_Task details:_ Look through the entries that follow and return each line that has the string "computer".

(Dataset entries)

========================================

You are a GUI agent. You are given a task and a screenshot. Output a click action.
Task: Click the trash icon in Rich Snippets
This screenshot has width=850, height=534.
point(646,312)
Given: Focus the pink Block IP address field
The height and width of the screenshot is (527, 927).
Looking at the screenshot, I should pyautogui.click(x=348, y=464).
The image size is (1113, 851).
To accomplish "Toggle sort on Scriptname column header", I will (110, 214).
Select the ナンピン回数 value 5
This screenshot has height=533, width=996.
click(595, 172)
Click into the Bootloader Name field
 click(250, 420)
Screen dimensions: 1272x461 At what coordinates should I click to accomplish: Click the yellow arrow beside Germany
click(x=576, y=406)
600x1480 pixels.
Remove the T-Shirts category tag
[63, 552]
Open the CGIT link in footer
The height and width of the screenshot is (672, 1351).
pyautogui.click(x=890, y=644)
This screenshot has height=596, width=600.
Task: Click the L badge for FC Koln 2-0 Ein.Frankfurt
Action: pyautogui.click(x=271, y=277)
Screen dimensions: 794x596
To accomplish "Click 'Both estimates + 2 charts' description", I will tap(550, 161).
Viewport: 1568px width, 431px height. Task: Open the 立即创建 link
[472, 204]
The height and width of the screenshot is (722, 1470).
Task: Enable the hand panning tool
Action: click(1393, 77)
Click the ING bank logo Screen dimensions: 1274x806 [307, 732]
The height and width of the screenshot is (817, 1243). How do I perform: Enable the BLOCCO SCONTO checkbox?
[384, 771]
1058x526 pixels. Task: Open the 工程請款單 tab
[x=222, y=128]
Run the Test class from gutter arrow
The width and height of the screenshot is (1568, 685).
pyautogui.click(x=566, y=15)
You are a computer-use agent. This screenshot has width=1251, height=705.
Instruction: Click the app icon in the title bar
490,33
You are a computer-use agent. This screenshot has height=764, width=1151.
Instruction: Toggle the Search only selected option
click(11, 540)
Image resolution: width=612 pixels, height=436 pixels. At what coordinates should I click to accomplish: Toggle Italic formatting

========================================

_Response to the task:_
You are a computer-use agent. This screenshot has width=1251, height=705.
You are a computer-use agent. This screenshot has height=764, width=1151.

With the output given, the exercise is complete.